§ **DIRECTIONS**:
From the data below, retype exactly the lines starting with the one that contains "Rebates (1395, 760)" and ending with the one that contains "[button] (465, 1908)", both included.

§ **Dataset entries**:
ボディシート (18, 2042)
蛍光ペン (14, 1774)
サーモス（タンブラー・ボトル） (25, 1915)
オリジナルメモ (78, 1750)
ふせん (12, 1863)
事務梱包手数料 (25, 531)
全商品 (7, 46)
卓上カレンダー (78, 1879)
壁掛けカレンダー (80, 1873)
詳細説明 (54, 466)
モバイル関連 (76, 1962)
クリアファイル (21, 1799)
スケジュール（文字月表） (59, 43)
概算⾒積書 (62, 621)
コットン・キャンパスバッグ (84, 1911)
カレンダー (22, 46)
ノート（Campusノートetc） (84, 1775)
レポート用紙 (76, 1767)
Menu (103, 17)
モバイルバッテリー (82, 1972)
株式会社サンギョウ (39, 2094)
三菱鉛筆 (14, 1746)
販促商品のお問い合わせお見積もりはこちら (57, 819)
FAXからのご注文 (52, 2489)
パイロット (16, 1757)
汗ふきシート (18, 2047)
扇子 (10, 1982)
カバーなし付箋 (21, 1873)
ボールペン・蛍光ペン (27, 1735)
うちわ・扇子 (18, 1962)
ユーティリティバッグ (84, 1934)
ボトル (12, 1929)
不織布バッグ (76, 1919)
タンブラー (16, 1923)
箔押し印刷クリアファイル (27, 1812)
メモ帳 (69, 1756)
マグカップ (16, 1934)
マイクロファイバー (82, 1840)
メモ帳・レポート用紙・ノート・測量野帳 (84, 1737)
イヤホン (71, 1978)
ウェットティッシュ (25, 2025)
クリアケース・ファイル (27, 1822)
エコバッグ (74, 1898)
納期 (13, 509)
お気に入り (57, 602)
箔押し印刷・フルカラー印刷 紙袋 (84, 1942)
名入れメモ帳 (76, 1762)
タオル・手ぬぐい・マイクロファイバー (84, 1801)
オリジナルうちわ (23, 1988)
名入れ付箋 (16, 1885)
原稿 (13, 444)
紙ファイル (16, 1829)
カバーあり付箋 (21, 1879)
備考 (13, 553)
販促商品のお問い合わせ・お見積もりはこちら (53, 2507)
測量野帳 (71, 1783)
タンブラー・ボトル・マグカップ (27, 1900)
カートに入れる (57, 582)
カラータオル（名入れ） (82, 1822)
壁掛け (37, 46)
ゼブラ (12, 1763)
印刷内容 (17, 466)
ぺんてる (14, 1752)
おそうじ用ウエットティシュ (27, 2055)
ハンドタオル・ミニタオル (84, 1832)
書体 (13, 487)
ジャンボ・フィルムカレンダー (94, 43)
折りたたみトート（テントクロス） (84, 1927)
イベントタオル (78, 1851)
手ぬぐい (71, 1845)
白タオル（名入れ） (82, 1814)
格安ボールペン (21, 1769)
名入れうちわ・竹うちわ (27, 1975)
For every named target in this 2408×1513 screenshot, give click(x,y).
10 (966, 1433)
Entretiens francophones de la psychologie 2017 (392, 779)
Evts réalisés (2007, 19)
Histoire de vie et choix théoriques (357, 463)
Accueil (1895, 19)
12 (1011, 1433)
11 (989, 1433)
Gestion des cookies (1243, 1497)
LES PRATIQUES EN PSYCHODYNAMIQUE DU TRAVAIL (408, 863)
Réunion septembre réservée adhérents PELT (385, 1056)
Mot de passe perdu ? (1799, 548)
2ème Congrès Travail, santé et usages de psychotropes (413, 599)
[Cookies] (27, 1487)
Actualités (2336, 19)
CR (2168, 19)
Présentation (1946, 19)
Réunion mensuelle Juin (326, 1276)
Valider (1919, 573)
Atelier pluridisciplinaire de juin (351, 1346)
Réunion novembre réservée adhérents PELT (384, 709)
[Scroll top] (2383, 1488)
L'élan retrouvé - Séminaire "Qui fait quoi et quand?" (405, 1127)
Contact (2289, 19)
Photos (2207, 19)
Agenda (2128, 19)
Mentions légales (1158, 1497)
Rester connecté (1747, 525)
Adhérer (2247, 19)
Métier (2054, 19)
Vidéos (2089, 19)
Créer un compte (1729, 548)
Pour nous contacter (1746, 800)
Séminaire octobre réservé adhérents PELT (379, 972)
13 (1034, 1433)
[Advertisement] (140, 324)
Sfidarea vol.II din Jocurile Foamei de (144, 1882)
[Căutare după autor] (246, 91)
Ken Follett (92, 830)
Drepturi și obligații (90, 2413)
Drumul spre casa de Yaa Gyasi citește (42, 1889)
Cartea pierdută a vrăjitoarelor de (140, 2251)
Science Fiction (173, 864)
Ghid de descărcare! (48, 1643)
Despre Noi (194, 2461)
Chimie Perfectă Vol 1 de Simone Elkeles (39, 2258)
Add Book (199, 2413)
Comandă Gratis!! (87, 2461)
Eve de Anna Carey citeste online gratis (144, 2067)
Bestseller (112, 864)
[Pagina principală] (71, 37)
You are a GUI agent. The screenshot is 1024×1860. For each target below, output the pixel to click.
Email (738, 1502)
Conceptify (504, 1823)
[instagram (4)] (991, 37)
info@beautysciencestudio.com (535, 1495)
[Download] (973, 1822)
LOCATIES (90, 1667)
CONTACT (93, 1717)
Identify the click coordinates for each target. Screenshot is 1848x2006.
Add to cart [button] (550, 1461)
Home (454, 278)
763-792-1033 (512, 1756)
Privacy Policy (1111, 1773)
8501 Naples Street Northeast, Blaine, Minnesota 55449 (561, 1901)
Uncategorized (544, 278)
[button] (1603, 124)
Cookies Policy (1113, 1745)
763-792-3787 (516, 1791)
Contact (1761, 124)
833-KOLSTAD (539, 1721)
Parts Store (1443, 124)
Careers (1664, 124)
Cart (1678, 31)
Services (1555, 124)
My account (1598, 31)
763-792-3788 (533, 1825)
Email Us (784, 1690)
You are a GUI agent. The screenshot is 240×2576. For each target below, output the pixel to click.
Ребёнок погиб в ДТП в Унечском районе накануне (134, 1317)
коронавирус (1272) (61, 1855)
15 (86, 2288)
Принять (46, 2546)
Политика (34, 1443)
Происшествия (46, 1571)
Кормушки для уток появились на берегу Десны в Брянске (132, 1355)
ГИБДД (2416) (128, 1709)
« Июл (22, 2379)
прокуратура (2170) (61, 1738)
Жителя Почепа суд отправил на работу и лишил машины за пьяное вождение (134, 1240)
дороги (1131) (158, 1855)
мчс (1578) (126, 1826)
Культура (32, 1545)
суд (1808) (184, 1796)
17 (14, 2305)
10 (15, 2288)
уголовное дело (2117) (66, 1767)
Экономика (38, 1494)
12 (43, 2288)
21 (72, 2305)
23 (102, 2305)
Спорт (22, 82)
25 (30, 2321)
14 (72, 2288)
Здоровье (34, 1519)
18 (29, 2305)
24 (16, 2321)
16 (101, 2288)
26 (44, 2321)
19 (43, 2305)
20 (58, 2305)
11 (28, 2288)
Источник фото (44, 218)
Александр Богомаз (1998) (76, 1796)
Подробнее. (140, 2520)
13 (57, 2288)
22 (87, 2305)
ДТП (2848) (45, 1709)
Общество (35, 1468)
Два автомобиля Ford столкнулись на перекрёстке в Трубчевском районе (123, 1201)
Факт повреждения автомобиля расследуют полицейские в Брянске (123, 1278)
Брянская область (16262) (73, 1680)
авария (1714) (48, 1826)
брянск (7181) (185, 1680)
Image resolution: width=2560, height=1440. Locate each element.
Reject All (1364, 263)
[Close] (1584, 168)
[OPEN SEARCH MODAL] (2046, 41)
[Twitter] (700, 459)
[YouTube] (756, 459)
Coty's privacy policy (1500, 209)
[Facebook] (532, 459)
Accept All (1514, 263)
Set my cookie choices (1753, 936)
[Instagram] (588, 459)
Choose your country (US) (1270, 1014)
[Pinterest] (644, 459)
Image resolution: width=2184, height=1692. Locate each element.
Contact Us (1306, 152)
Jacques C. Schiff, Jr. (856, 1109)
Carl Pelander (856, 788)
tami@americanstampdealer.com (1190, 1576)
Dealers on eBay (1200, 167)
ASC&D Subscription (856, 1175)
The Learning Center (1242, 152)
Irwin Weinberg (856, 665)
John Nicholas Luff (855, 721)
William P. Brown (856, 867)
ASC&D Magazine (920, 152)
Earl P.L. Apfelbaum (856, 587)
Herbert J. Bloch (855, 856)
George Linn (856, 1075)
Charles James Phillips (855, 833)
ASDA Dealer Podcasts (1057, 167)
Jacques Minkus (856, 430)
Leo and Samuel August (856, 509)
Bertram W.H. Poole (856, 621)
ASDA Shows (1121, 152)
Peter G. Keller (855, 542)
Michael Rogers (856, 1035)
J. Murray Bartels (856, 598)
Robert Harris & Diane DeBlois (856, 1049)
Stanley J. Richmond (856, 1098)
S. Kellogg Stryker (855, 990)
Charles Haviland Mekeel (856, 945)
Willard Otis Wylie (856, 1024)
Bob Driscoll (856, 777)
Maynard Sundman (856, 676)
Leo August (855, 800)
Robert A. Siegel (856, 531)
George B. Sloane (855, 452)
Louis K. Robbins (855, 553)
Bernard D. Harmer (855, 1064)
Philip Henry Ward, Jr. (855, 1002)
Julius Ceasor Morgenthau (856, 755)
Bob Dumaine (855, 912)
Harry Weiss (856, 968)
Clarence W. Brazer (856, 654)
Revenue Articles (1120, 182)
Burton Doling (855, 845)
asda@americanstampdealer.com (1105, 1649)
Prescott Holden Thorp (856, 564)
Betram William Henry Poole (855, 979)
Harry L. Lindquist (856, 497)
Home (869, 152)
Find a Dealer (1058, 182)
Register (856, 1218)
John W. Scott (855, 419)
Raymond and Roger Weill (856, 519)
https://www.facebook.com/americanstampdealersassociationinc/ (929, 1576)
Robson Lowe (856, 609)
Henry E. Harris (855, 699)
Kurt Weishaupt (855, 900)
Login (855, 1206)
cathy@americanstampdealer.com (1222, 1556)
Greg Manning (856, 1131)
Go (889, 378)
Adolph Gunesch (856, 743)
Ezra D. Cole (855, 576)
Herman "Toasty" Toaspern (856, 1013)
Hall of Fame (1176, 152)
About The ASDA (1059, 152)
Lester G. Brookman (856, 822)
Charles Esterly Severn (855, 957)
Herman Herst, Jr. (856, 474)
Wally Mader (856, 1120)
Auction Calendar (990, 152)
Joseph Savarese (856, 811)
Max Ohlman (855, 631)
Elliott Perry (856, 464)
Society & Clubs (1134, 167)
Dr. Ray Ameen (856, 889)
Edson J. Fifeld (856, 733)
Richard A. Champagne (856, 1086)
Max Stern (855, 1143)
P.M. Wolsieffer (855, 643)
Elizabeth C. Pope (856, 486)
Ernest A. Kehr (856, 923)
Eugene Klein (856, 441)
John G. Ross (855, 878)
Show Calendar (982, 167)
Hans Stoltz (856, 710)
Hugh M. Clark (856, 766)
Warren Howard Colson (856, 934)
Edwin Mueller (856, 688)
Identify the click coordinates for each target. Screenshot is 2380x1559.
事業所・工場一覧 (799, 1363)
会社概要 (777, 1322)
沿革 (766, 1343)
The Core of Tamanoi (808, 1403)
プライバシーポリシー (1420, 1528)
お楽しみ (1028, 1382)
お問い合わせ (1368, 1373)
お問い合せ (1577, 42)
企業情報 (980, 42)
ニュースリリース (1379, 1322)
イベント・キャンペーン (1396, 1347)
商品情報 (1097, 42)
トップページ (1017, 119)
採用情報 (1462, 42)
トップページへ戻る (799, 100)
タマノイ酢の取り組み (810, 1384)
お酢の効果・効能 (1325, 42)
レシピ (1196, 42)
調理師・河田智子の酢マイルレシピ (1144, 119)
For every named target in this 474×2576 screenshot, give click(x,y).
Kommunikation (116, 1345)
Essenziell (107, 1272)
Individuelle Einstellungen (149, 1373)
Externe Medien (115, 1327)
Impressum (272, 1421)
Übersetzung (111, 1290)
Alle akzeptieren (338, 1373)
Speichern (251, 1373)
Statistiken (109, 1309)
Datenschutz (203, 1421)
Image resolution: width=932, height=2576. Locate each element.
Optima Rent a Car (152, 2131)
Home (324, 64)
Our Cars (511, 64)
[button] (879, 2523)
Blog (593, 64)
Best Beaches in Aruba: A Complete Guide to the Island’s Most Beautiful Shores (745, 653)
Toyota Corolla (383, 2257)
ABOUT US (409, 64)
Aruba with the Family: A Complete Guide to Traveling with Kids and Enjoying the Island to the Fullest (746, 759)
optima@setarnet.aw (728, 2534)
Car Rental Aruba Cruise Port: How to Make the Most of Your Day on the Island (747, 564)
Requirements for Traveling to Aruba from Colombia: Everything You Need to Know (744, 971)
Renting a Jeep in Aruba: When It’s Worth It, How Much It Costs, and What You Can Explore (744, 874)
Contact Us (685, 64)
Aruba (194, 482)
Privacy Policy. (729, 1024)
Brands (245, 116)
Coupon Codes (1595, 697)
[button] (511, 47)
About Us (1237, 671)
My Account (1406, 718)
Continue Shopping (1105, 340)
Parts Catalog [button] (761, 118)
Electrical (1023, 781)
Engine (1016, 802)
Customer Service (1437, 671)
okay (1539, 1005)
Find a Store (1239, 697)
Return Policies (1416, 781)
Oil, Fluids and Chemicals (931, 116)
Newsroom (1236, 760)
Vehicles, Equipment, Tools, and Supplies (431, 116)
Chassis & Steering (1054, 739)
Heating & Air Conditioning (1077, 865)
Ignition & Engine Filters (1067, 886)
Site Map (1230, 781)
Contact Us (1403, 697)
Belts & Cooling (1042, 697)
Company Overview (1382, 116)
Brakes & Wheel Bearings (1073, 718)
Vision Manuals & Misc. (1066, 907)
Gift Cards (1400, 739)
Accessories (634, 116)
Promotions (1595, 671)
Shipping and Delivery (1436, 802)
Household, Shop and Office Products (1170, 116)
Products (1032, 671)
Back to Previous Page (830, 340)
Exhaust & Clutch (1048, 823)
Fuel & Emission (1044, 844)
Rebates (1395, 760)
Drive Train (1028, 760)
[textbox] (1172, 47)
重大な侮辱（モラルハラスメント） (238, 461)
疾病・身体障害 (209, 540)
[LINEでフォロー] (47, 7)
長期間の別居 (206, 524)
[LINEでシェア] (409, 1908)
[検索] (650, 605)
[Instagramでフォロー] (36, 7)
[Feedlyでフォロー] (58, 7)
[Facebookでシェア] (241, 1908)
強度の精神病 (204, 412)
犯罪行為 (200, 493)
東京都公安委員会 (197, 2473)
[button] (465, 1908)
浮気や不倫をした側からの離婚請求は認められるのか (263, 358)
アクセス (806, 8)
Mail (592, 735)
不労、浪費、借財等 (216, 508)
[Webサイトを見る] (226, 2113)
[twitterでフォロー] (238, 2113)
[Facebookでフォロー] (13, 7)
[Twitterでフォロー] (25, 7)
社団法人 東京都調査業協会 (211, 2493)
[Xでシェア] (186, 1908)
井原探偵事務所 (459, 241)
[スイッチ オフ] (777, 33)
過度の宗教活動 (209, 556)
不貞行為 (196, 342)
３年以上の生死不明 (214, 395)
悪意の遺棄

§ **RESULT OF THIS EXERCISE**:
Rebates (1395, 760)
Drive Train (1028, 760)
[textbox] (1172, 47)
重大な侮辱（モラルハラスメント） (238, 461)
疾病・身体障害 (209, 540)
[LINEでフォロー] (47, 7)
長期間の別居 (206, 524)
[LINEでシェア] (409, 1908)
[検索] (650, 605)
[Instagramでフォロー] (36, 7)
[Feedlyでフォロー] (58, 7)
[Facebookでシェア] (241, 1908)
強度の精神病 (204, 412)
犯罪行為 (200, 493)
東京都公安委員会 (197, 2473)
[button] (465, 1908)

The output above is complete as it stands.